The Woefield Poultry Collective by Susan Juby
Recommended to me by Nathalie, this quick read is a romp through a city girl’s travails as she tries to fulfill her longing to be a farmer. Her crew of allies are as unlikely as they come, and their misadventures are recounted in each chapter through a different point of view. Fun and funny.
The Help by Kathryn Stockett
I took this along with me on a trip and it was a perfect holiday read: with depth but not too heavy, and downright funny. It explores the dynamics between white women and the black women employed in their households in Mississippi in the late 1960’s. I didn’t highlight memorable sections as I went along, which I regret now, as there were some wonderful passages. But unforgettable is Aibileen’s kindness to the last little white girl she would care for, encapsulated in the mantra she tried to instill: “You is kind. You is smart. You is important.”
The Battle Hymn of the Tiger Mom by Amy Chua
I read this book years after everyone else did and enjoyed it more than I thought I would. I was able to take in Chua’s extreme tendencies with a grain of salt given self-doubt and self-mockery that she peppers throughout the book. I was also impressed by the author’s honesty – her younger daughter’s rebellion, which takes place loudly in a public place on a European holiday, is pretty awful. Its inclusion undermined the supposed assurance asserted by Chua, and this insecurity in parenting is pretty relatable.

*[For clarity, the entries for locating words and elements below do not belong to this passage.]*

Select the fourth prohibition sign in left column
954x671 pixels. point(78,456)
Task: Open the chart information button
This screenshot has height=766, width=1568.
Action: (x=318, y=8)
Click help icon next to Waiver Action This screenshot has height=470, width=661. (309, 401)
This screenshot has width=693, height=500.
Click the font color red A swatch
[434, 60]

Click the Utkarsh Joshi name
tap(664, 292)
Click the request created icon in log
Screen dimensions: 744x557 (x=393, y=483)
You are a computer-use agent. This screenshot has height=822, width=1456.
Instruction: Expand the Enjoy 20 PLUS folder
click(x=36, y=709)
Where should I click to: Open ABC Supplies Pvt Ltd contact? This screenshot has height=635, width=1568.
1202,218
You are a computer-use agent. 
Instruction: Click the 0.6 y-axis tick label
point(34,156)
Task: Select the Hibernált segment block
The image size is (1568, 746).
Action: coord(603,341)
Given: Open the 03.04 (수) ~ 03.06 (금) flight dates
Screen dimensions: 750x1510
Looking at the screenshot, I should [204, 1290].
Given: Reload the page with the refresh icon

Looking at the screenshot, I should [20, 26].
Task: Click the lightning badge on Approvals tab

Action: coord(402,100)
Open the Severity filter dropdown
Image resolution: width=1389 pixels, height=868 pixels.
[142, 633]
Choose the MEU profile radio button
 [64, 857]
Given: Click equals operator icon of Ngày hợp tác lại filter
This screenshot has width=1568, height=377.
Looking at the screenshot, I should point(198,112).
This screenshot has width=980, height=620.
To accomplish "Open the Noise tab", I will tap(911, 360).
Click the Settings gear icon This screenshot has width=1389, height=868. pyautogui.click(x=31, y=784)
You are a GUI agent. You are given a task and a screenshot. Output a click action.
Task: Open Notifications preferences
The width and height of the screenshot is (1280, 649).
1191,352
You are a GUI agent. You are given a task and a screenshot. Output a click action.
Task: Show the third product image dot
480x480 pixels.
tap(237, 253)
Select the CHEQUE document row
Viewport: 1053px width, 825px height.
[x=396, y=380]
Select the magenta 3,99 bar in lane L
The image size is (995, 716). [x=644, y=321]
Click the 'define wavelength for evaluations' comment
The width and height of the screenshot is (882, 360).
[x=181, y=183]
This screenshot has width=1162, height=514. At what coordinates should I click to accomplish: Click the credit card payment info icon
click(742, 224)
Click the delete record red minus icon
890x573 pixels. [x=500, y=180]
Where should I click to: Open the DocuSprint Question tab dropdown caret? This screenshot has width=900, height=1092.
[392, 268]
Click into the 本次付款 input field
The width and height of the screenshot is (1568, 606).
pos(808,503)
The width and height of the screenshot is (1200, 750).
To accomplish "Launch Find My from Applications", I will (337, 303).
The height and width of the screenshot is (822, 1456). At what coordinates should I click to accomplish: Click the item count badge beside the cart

Sh*t My Dad Says by Justin Halpern.
This is the first audiobook I’ve successfully listened to (usually I find them too fast; I don’t like losing the freedom to read at the pace and with the movement (backwards and forwards) that I like). But this collection of quotes by Halpern’s father was light and comedic, and was great on audio, probably because they originated with the spoken word. Lots and lots of laughs out loud here – I drew lots of glances walking down the street with this one.